Mereka yang bertahan di masa sulit, akhirnya menikmati hasil kelapa sawit.
Sari Galuh. Tak ada yang menyangka kalau desa yang dulunya hanya perkampungan transmigrasi bernama Majapahit itu, bakal semaju sekarang.
Bahkan bila dibandingkan dengan desa-desa seangkatannya yang sama-sama bekas binaan PTPN V Sei Galuh --- kini berubah nama menjadi Regional 3 PTPN IV Sei Galuh --- seperti Desa Sei Putih, Tambusai, Indrapura, Pajajaran, Indragiri, Dilimakmur, Singosari, Pagaruyung dan Sriwijaya, Sari Galuh menjadi desa paling maju.

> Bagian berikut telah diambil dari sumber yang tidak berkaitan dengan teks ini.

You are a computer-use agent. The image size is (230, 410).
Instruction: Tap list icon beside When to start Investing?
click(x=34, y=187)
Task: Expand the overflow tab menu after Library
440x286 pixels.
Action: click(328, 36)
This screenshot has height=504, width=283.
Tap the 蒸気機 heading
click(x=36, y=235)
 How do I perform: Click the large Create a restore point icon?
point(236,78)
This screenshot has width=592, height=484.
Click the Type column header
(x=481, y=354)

Sampai tahun lalu saja desa yang berada 30 kilometer arah Barat Kota Pekanbaru ini, sudah ada 12 sekolahan di desa seluas 1.683 hektar ini. Mulai dari Pendidikan Anak Usia Dini (PAUD), hingga Sekolah Menengah Atas (SMA) sederajat, bertebaran di sana.
Fasilitas perbankan juga sudah ada di antara deretan rumah toko yang berjejer di sepanjang jalan poros --- jalan yang menghubungkan Petapahan - Pekanbaru.

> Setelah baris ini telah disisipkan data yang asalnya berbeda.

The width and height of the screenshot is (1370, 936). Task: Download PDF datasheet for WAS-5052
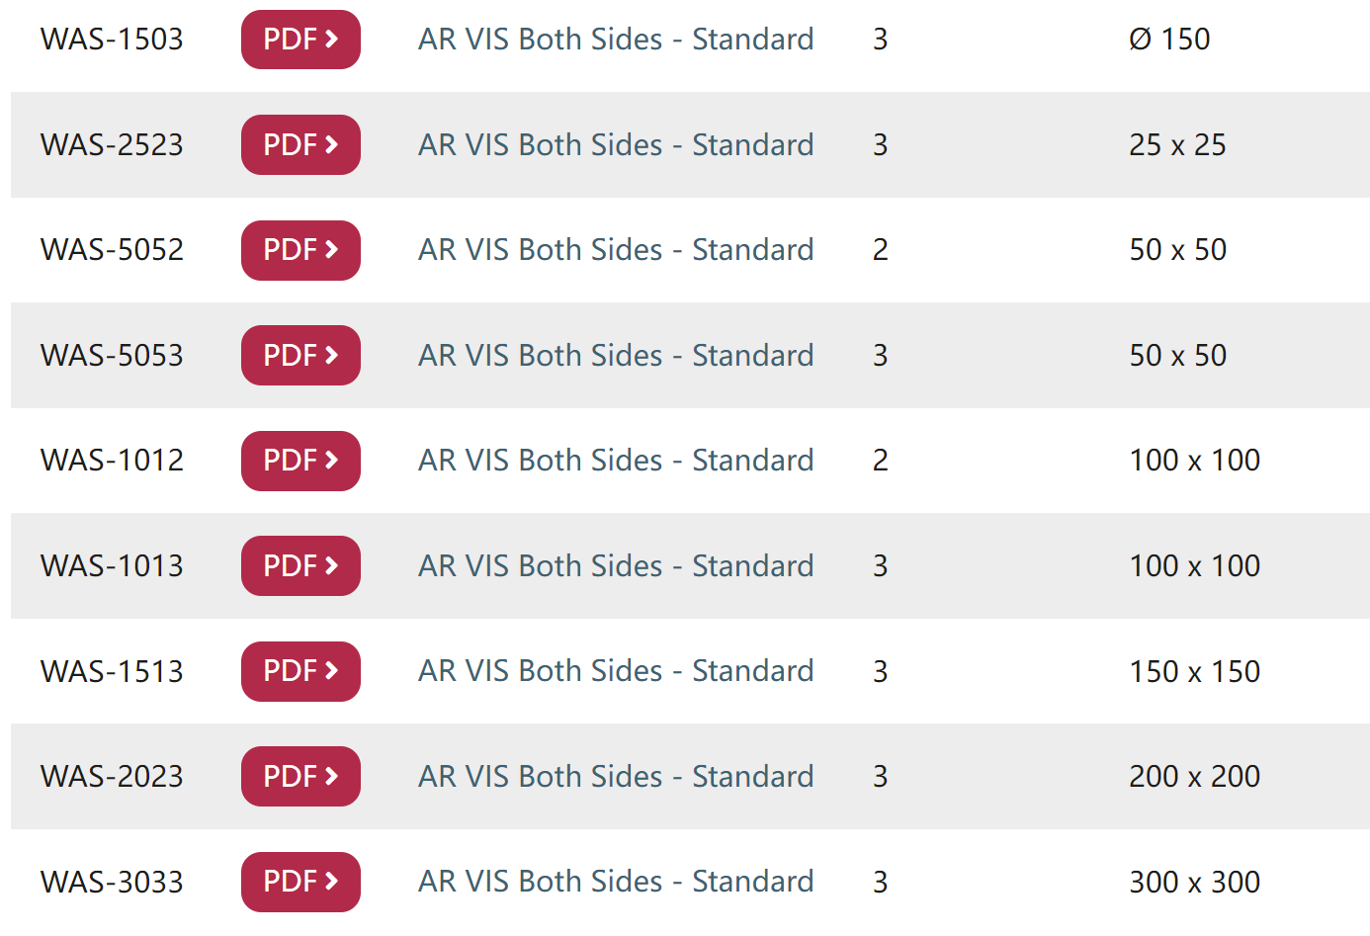pos(300,250)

Mulusnya aspal jalan poros maupun jalan-jalan di setiap jalur perumahan, membuat desa yang awalnya hanya berpenduduk 620 kepala keluarga ini semakin kinclong.
“Sekarang desa ini sudah sangat ramai, penduduknya sudah hampir 4000 jiwa,” cerita Irja Idrus, Ketua Koperasi Unit Desa Mandiri Mojopahit Jaya, saat berbincang dengan Elaeis Media Group (EMG) di kantornya di kawasan jalan Angrek 3, dua hari lalu.
KUD Mandiri Mojopahit Jaya inilah yang mengelola 1.240 hektar kebun kelapa sawit yang dulu diberikan pemerintah kepada 620 kepala keluarga peserta transmigrasi yang ada di desa ini. Pada 1988 silam, mereka tidak saja didatangkan dari Lampung dan Pulau Jawa, tapi ada juga yang transmigran lokal.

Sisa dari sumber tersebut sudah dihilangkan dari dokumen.